2008-01-13 07:35:49

by Valdis Klētnieks

[permalink] [raw]
Subject: 2.6.24-rc6-mm1 - oddness with IPv4/v6 mapped sockets hanging...

I'm seeing problems with Sendmail on 24-rc6-mm1, where the main Sendmail is
listening on ::1/25, and Fetchmail connects to 127.0.0.1:25 to inject mail it
has just fetched from an outside server via IMAP - it will often just hang and
not make any further progress.
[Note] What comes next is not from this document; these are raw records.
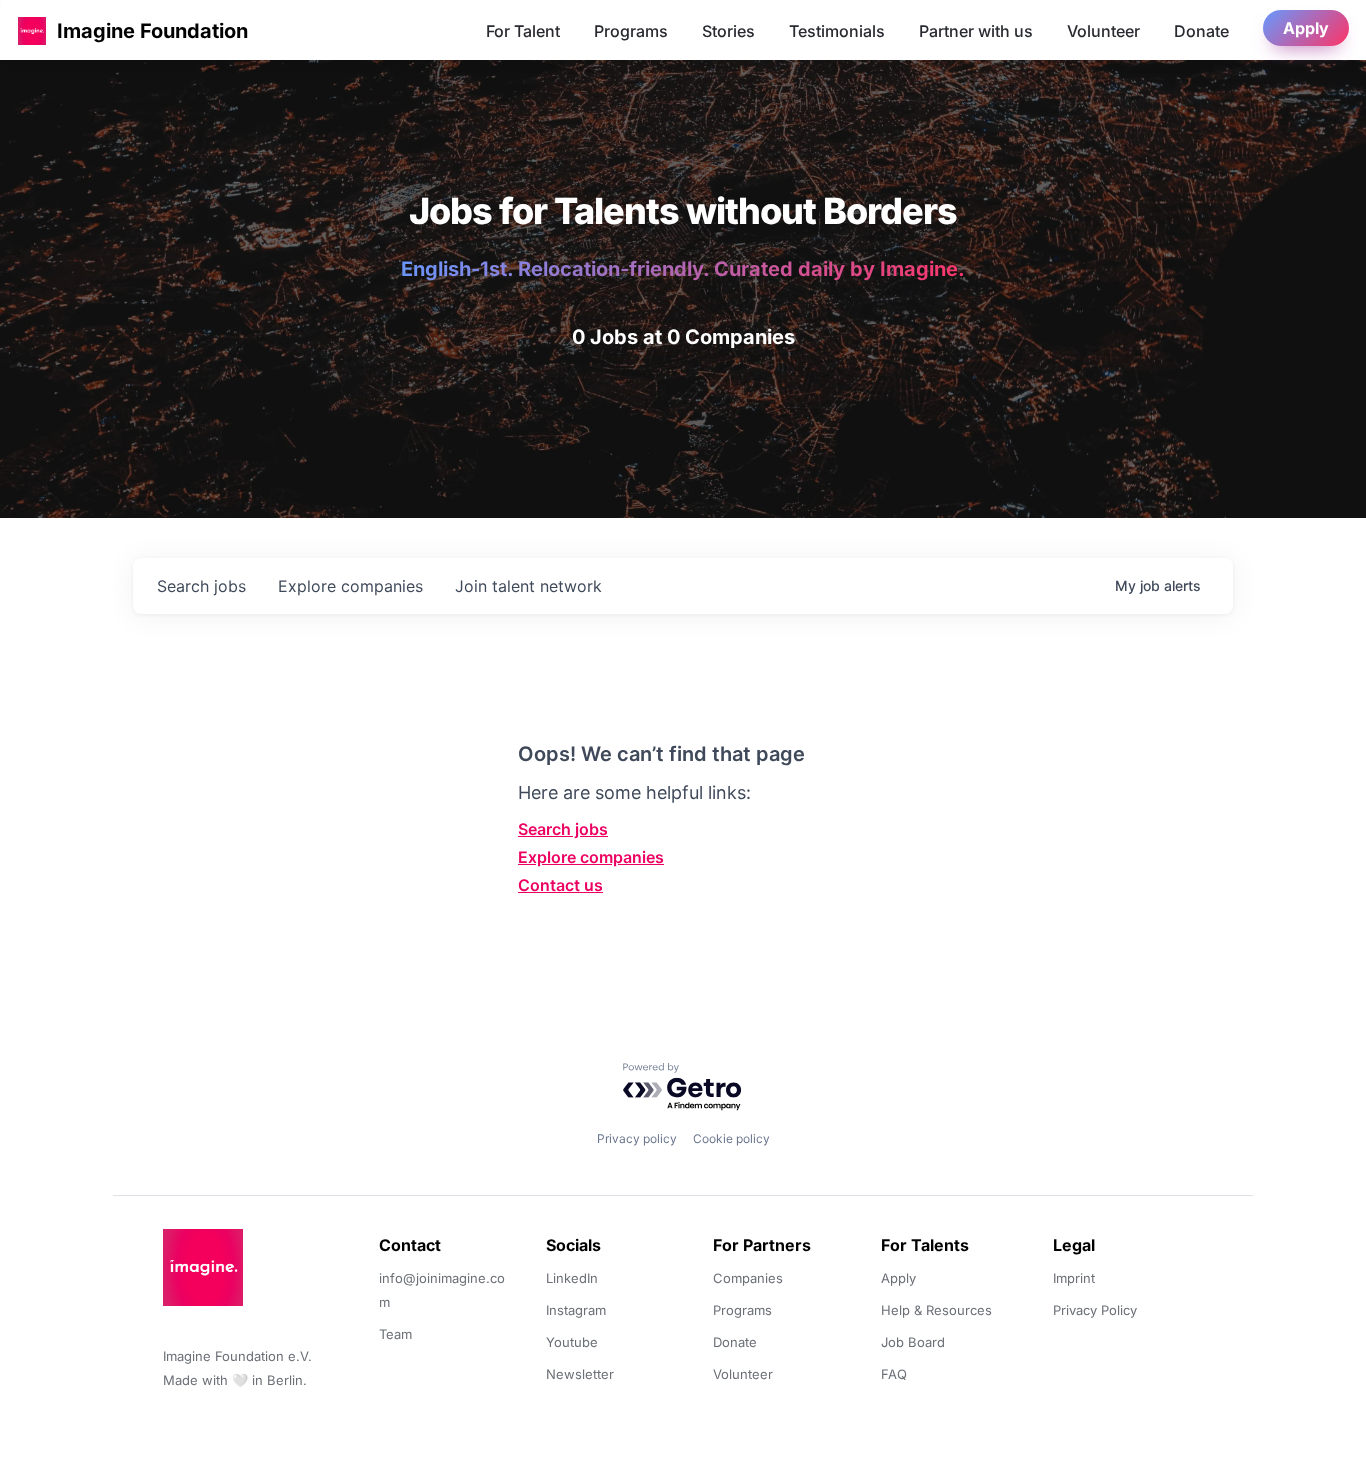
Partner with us (976, 31)
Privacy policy (637, 1138)
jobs (201, 586)
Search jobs (563, 829)
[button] (32, 30)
Looking at netstat shows something interesting:

% netstat -n -a -A inet | grep 25
tcp 0 5108 127.0.0.1:59355 127.0.0.1:25 ESTABLISHED
% netstat -n -a -A inet6 | grep 25
tcp 0 0 :::25 :::* LISTEN
tcp 0 0 ::ffff:127.0.0.1:25 ::ffff:127.0.0.1:59355 ESTABLISHED
% netstat -n -a -A inet | grep 25
tcp 0 5108 127.0.0.1:59355 127.0.0.1:25 ESTABLISHED
% netstat -n -a -A inet6 | grep 25
tcp 0 0 :::25 :::* LISTEN
tcp 0 0 ::ffff:127.0.0.1:25 ::ffff:127.0.0.1:59355 ESTABLISHED
% netstat -n -a -A inet | grep 25
tcp 0 5108 127.0.0.1:59355 127.0.0.1:25 ESTABLISHED
% netstat -n -a -A inet6 | grep 25
tcp 0 0 :::25 :::* LISTEN
tcp 0 0 ::ffff:127.0.0.1:25 ::ffff:127.0.0.1:59355 ESTABLISHED

On the IPv4 side, it thinks it's got 5108 bytes in the send queue - but on
the IPv6 side of that same connection, it's showing 0 in the receive queue,
and we're stuck there.

It's not consistent - sometimes Fetchmail will wedge on the very first mail,
and do so several times in a row. Other times, it will do well for a while -
at the moment, it's gone through 471 of the 1,470 currently queued mails just
fine, only to get wedged again on number 472.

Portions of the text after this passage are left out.